* Excerpted passage *
———

Elimination of hepatitis C among people who inject drugs in Europe
will require simultaneous scale-up of direct-acting antiviral treatment,
needle and syringe programmes (NSP) and opioid substitution therapy (OST), and a re-think of attitudes to drug policy and harm reduction in
Central Europe, according to a modelling study led by researchers from
the University of Bristol.
The study findings, published in advance online by the Journal of Hepatology,
show that although increasing the number of people treated for
hepatitis C may result in large reductions in prevalence in countries
with low hepatitis C virus (HCV) prevalence, it will have little impact
on new infections in most settings.
Elimination of hepatitis C – which the World Health Organization
defines as a 65% reduction in HCV-related deaths and a 90% reduction in
new infections by 2030 – will depend on both treatment of existing
chronic infections and the prevention of new infections.
Some experts see the potential to eliminate hepatitis C transmission
in some populations by diagnosing and treating everyone with hepatitis C
but this would depend on treatment being affordable and accessible for
all. Rapid elimination through treatment alone also depends on the
screening of the population to identify people with hepatitis C and good
engagement in health care.
In the European Union, 3.6 million people were estimated to have
chronic HCV infection in 2016. Estimates of the number of people with
hepatitis C who inject drugs are difficult to arrive at, due to lack of
surveillance systems, lack of information about possible sources of
exposure and uncertainty about the size of the current injecting
population in European countries.
The European Monitoring Centre for Drugs and Drug Addiction estimates
that the United Kingdom has the largest number of current injectors in
the European Union – over 120,000 – compared with 9900 current injectors
in Spain.
Researchers at the University of Bristol and colleagues at other
European Union universities developed a model to assess the impact of
varying levels of treatment coverage, OST and clean needle and syringe
provision on HCV prevalence and incidence up to 2026. They wanted to
understand the relative contributions of treatment and prevention to HCV
incidence and to determine what levels of treatment and prevention
coverage might be necessary in different settings in order to deliver
substantial reductions in HCV incidence.
The model used prevalence and population data for eleven cities or
countries, reported between 2009 and 2014. The prevalence of HCV among
people who inject drugs ranged from 27% in Slovenia to 66% in France,
67% in Scotland and 76% in Finland. The size of the drug-injecting
population also varied, from around 6000 people in Slovenia to 80,000 in
France. The model did not include all European countries because the
object was to compare settings, with different characteristics, rather
than arrive at a single estimate for the European Union.

———

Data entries
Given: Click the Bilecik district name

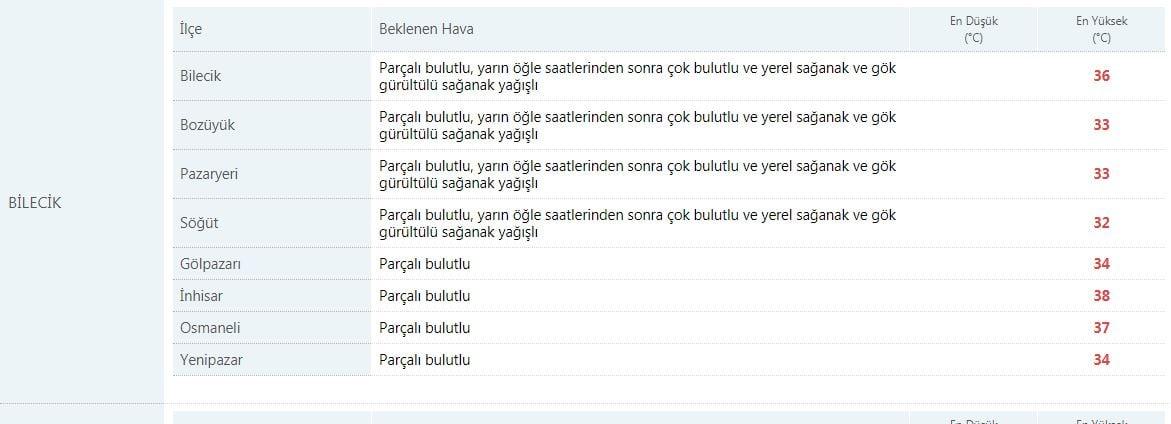Looking at the screenshot, I should 200,76.
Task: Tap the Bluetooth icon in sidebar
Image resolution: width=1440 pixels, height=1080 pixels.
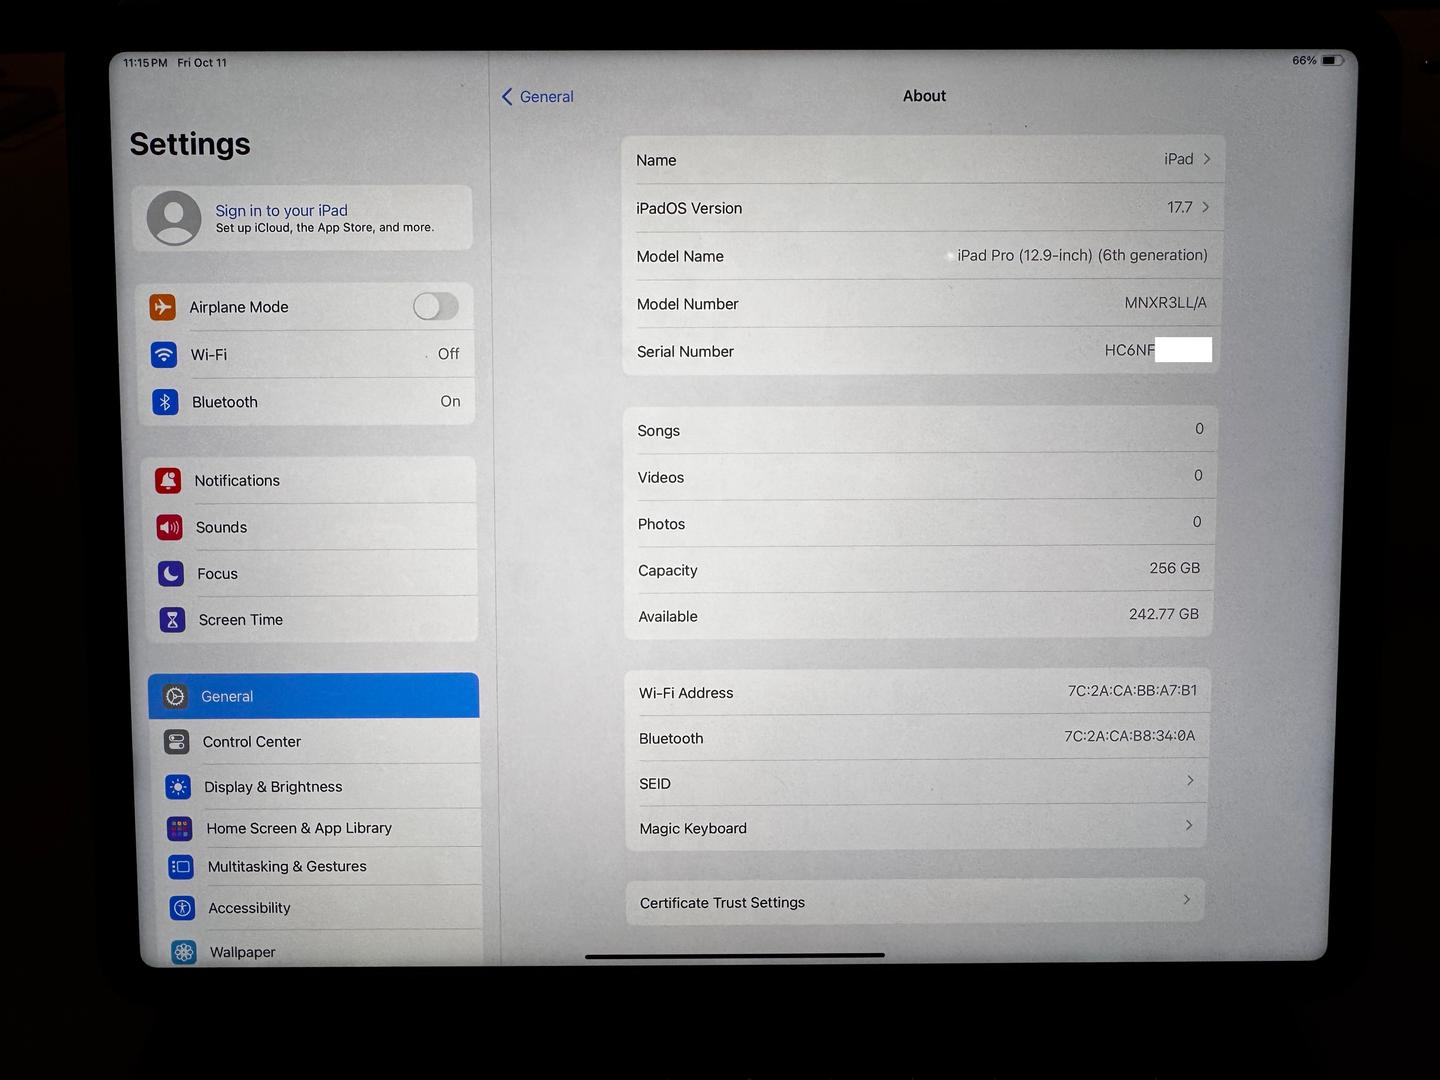Action: pyautogui.click(x=165, y=402)
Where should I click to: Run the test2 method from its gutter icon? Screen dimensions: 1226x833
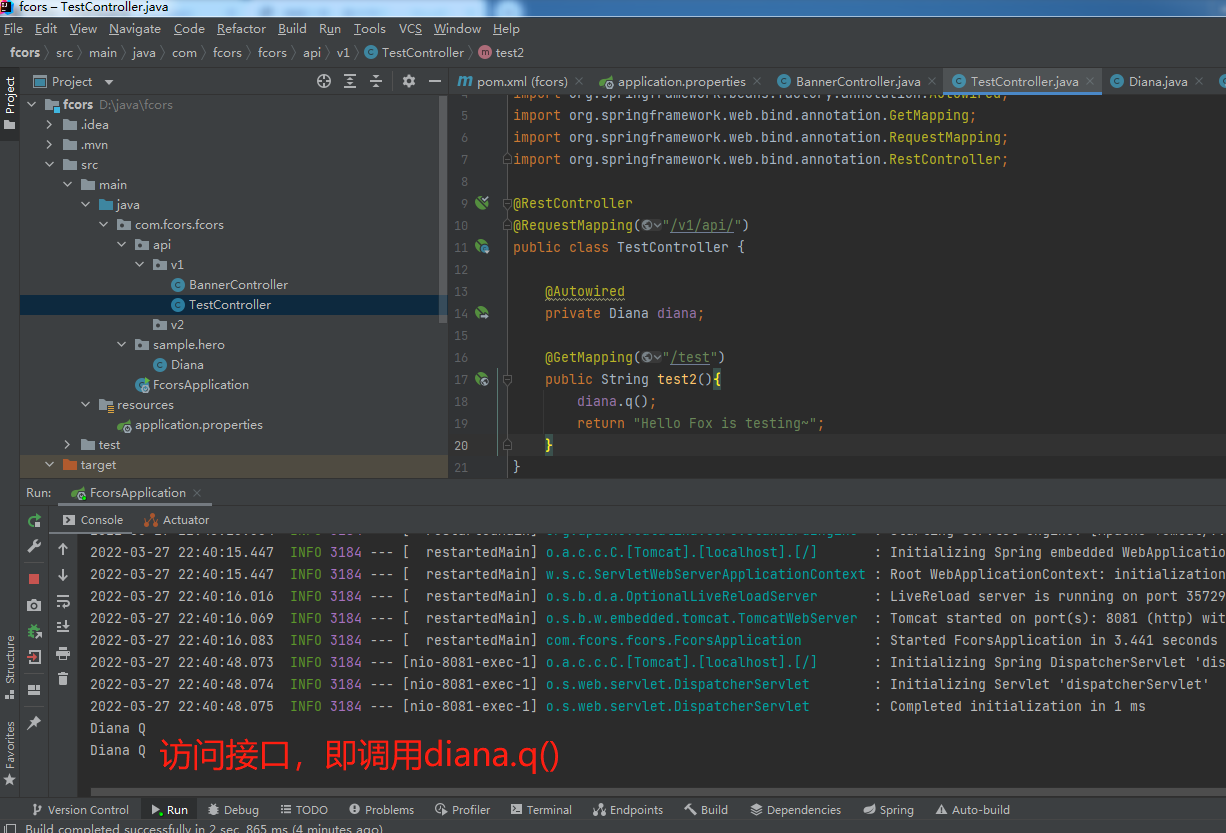click(482, 379)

———

* Required action *
Write out the part of the hepatitis C article between "The study findings, published" and "in most settings.", inclusive.

* Your solution *
The study findings, published in advance online by the Journal of Hepatology,
show that although increasing the number of people treated for
hepatitis C may result in large reductions in prevalence in countries
with low hepatitis C virus (HCV) prevalence, it will have little impact
on new infections in most settings.